Nein, es ist die Art und Weise, mit der uns EU-Europäern der Abschied oktroyiert worden ist. Bei der EU-Verordnung 244/2009, die das schrittweise Verkaufsverbot jeweils zum 1. September regelt, geht es um nichts Großes wie Krieg und Frieden und nichts Kleines wie die Krümmung von Salatgurken. Hier geht’s um alles: ums Licht. Nichts ist uns näher.

Gerade im Umgang der Bürokratie mit vermeintlich banalen Alltagsprodukten wie Trinkwasser oder Leuchtmitteln zeigt sich, wie weit Bürger ihren Institutionen vertrauen können.

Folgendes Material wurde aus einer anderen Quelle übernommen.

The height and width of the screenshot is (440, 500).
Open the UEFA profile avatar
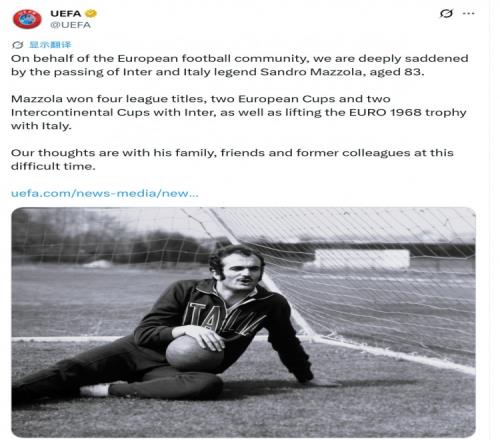point(27,19)
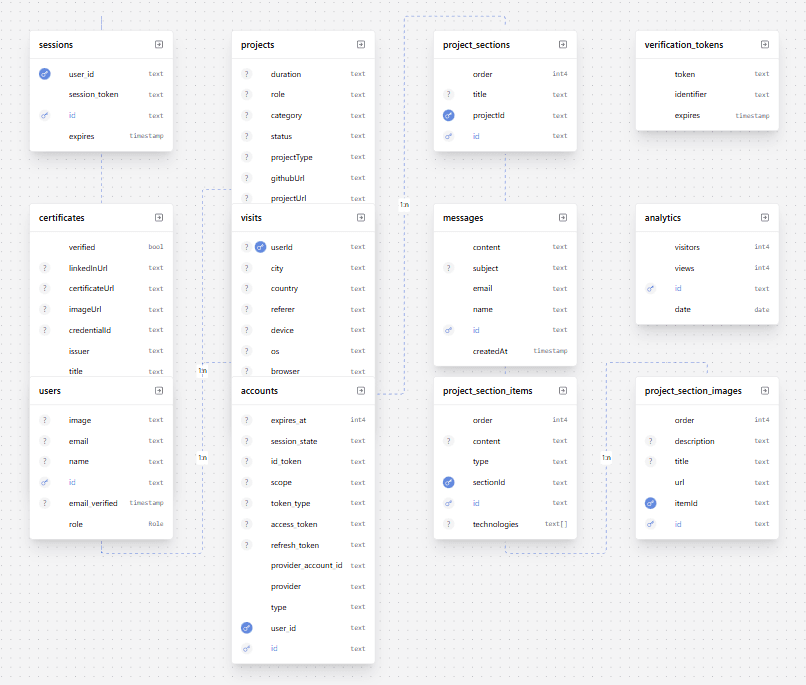
Task: Select the refresh_token column in accounts
Action: pyautogui.click(x=295, y=545)
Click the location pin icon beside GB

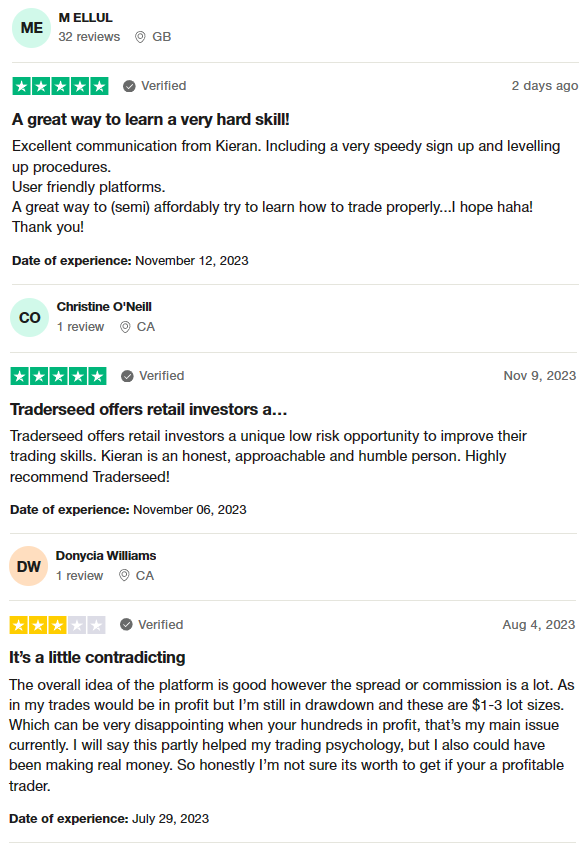point(140,37)
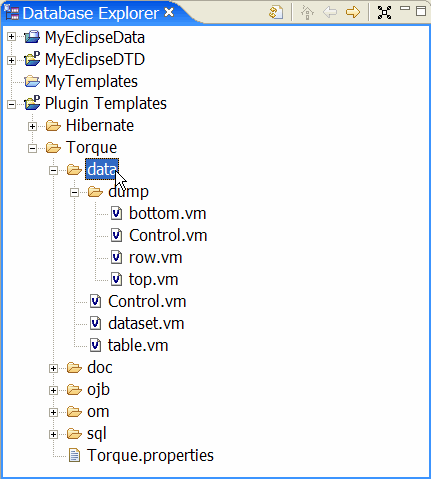Expand the MyEclipseData node
This screenshot has height=479, width=431.
tap(11, 36)
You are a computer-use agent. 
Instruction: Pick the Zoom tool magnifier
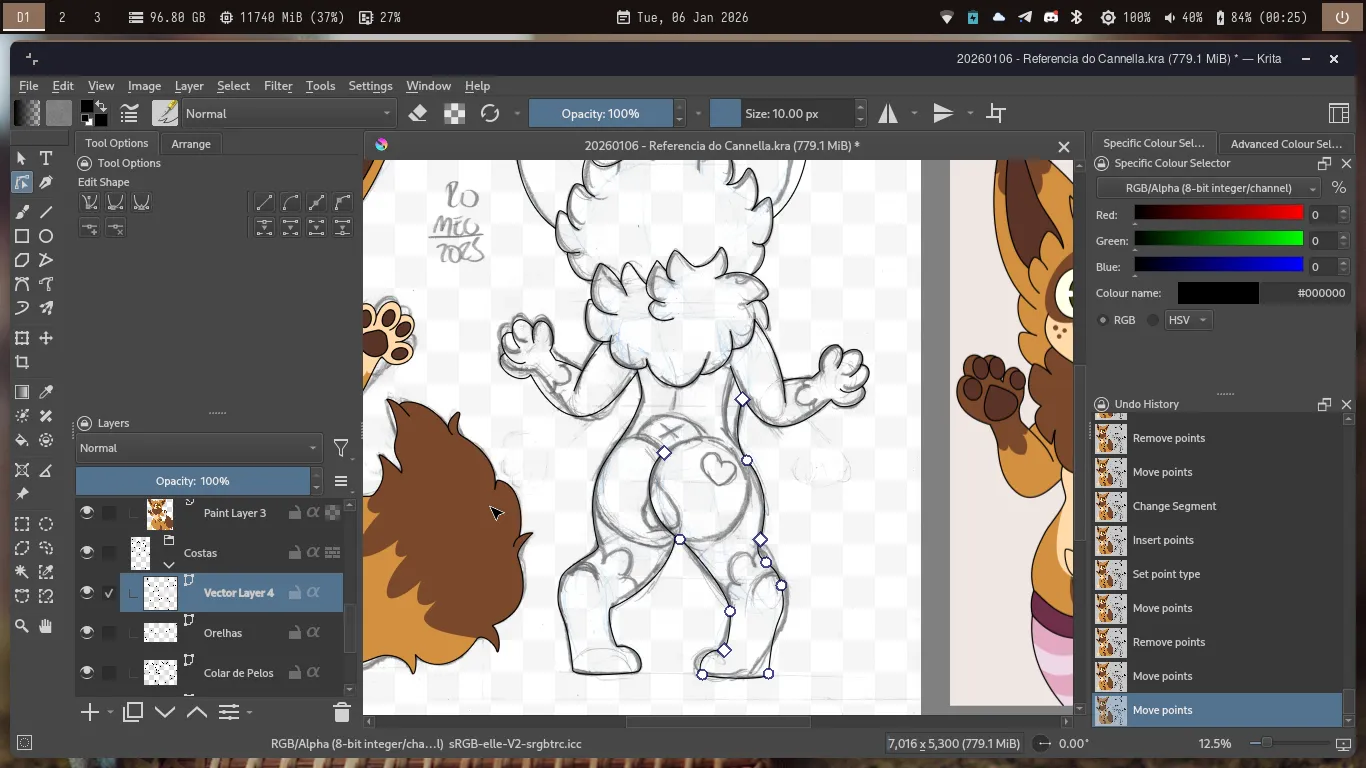(22, 626)
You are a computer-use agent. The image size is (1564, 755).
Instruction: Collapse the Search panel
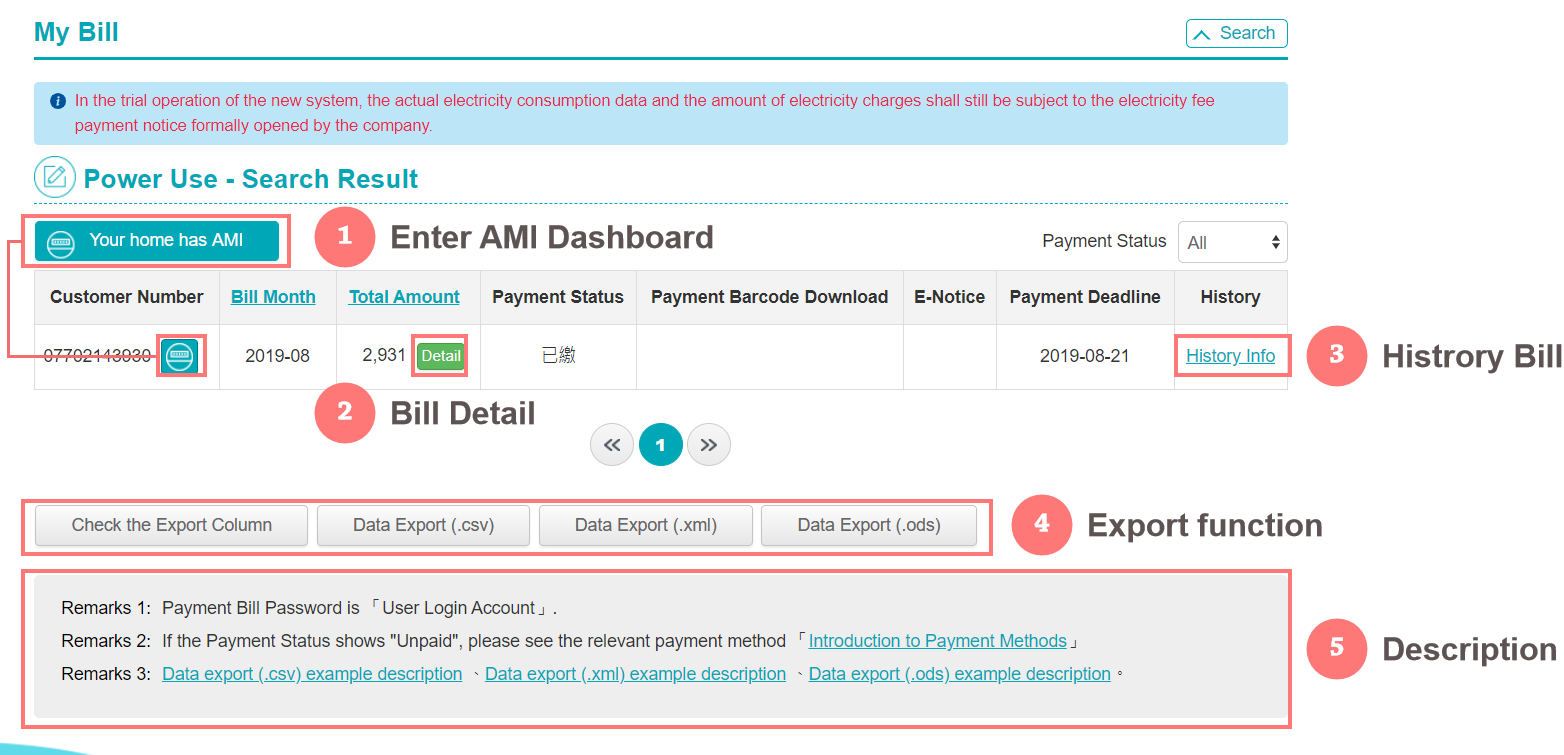1236,33
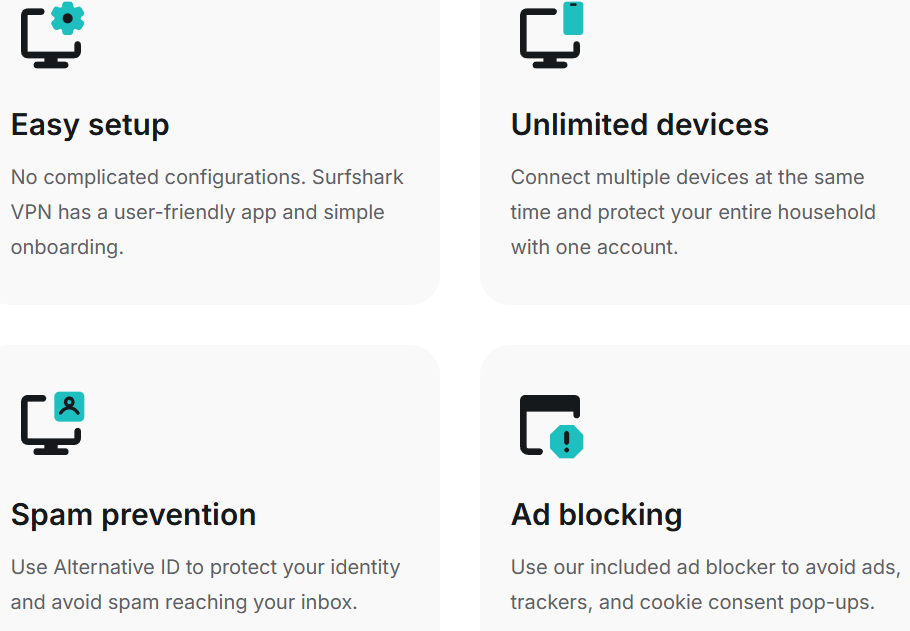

Wir Europäer dürfen erwarten, dass die Angelegenheit zumindest im Sinne der Gemeinschaft geregelt wird – mag eine Verordnung auch Privatinteresse widersprechen. Beim Thema Glühlampe hat die EU komplett versagt. Der Fall offenbart, dass in Brüssel Märkte mehr zählen als Menschen.

Das endgültige Aus der Glühbirne kam per EU-Verordnung.

© dpa

Dieser Logik folgend hat die Kommission in diesem Jahr etwa die deutschen Autobauer verschont: Deren spritschluckende Modelle müssen sich dem Ziel Klimaschutz kaum noch unterwerfen. Auch Energie- und Lebensmittelkonzerne bestimmen dank guter Lobbyarbeit weitgehend selbst, wie grün sie sein wollen. Verbraucher aber werden zum Grünsein gezwungen. Per Verordnung wird den führenden Herstellern Osram und Philips ein Milliardenmarkt für ihre technisch noch unausgereiften Produkte geschaffen.

Die Stiftung Warentest hat nun wieder bestätigt, dass Verbraucher beim Leuchtmittelkauf keinen Anhaltspunkt haben, Qualität von Ramsch zu unterscheiden. Sie werden also von der Politik bevormundet und vom Markt allein gelassen. Wenigstens die Politik sollte sich wieder an die Seite der Bürger stellen und die Richtlinie kassieren. Verbraucher würden dann zu altbewährten Produkten greifen – solange bis den Ingenieuren von Osram & Co. endlich ein Licht aufgeht.